Reducers: `add_messages` (built-in), `operator.add` (concat lists), `lambda a, b: a + b` (sum)

## Graph Building

```python
from langgraph.graph import StateGraph, START, END

builder = StateGraph(State)
builder.add_node("agent", agent_node)
builder.add_node("tools", ToolNode(tools))
builder.add_edge(START, "agent")
builder.add_edge("tools", "agent")
builder.add_conditional_edges("agent", tools_condition)  # Routes to "tools" or END
graph = builder.compile()
```

## Tools Pattern

```python
from langgraph.prebuilt import ToolNode, tools_condition
from langchain_core.tools import tool

@tool
def search(query: str) -> str:
    """Search the web."""
    return f"Results for: {query}"

tools = [search]
llm_with_tools = llm.bind_tools(tools)

def agent(state):
    return {"messages": [llm_with_tools.invoke(state["messages"])]}
```

## Command Pattern (State Updates from Tools)

```python
from langgraph.types import Command

@tool
def lookup_user(user_id: str) -> Command:
    return Command(update={"user_info": db.get(user_id), "messages": [...]})
```

## Checkpointing

```python
# In-memory (testing)
from langgraph.checkpoint.memory import InMemorySaver
graph = builder.compile(checkpointer=InMemorySaver())

# PostgreSQL (production)
from langgraph.checkpoint.postgres import AsyncPostgresSaver
async with AsyncPostgresSaver.from_conn_string(URL) as cp:
    graph = builder.compile(checkpointer=cp)

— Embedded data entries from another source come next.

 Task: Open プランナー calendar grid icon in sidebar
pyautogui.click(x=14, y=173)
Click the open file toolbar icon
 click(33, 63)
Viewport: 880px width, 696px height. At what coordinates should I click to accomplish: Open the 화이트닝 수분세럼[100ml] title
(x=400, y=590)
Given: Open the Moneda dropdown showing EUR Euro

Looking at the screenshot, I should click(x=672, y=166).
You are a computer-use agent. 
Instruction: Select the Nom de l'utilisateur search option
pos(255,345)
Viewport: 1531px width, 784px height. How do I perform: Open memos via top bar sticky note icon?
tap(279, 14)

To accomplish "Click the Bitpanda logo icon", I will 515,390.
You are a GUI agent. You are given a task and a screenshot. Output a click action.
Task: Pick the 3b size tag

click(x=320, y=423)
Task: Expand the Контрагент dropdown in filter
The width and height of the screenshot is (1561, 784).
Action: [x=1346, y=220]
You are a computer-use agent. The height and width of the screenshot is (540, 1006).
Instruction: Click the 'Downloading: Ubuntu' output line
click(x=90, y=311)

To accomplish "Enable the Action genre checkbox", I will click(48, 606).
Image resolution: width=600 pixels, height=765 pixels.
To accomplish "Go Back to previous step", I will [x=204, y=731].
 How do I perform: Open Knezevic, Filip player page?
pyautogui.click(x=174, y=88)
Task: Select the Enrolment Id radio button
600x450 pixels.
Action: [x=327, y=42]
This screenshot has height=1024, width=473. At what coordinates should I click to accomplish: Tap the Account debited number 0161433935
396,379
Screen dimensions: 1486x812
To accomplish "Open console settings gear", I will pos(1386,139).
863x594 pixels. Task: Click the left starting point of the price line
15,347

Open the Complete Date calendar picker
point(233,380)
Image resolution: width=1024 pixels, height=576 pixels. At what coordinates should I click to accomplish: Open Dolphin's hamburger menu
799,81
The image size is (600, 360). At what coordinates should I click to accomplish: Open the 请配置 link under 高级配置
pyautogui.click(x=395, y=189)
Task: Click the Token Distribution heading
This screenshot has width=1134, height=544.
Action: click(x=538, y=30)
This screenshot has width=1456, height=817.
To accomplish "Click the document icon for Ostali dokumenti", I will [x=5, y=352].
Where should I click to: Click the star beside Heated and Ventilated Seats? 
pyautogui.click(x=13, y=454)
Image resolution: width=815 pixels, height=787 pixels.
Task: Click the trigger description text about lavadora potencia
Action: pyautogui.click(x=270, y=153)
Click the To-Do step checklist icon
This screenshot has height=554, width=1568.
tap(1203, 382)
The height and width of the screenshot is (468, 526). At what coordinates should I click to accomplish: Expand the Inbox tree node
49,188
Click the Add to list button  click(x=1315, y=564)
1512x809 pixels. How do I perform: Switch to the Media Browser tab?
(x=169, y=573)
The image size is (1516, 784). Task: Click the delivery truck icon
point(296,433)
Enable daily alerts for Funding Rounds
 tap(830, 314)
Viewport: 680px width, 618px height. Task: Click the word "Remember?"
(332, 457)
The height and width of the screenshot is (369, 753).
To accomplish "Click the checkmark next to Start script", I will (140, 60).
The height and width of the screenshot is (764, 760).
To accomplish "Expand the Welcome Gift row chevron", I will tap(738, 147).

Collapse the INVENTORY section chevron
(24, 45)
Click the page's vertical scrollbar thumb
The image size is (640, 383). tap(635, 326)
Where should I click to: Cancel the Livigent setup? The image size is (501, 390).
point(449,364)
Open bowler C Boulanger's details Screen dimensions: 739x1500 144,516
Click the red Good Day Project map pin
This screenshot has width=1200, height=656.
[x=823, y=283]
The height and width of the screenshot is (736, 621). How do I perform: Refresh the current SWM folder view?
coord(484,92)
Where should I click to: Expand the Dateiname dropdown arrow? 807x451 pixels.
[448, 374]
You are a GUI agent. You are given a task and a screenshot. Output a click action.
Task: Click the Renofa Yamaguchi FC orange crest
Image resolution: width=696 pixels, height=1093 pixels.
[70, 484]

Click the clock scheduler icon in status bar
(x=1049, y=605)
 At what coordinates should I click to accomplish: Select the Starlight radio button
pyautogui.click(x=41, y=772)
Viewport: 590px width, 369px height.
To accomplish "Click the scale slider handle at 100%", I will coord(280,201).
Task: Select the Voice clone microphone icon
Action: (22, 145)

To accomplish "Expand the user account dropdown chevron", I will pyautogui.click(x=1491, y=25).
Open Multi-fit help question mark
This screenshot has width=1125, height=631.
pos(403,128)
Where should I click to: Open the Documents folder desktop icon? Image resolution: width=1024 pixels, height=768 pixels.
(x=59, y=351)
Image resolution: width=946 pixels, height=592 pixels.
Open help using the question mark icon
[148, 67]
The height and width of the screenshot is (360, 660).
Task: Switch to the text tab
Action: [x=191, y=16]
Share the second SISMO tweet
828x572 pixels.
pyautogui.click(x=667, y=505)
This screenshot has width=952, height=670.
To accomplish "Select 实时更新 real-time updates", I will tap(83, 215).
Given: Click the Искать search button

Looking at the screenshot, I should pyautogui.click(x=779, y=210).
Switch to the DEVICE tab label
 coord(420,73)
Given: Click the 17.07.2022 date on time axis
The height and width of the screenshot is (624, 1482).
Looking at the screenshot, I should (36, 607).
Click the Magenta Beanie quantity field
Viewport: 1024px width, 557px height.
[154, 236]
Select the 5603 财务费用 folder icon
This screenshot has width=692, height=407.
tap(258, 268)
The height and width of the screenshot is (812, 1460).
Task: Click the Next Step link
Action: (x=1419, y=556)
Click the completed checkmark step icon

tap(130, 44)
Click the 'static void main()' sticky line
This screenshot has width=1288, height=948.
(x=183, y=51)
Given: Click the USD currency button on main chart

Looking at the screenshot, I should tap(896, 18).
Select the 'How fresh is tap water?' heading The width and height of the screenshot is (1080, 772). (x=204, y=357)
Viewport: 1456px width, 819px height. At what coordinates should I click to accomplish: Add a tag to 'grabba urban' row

config = {"configurable": {"thread_id": "user-123"}}
result = graph.invoke(inputs, config)
```

State ops: `graph.get_state(config)`, `graph.get_state_history(config)`, `graph.update_state(config, {...})`

## Streaming

```python
# Updates only (recommended)
async for chunk in graph.astream(inputs, config, stream_mode="updates"):
    for node, output in chunk.items():
        print(f"{node}: {output}")
```

Modes: `"updates"` (changed keys), `"values"` (full state), `"messages"` (messages only)

## Migration Notes (1.0)

| Change | Notes |
|--------|-------|
| `create_react_agent` | Deprecated, use `langchain.agents.create_agent` |
| `prompt=` | Changed to `system_prompt=` |
| Python 3.9 | Requires 3.10+ |
| `ToolNode`, `tools_condition` | Still supported |

## Best Practices

- **Compile once** at startup, not per-request
- **Use async** for production (`ainvoke`, `astream`)
- **Pure node functions** - return updates, don't mutate
- **Thread IDs** for multi-tenancy

## Documentation

| Resource | URL |
|----------|-----|
| LangGraph | https://langchain-ai.github.io/langgraph/ |
| Concepts | https://langchain-ai.github.io/langgraph/concepts/ |
| Checkpointing | https://langchain-ai.github.io/langgraph/concepts/persistence/ |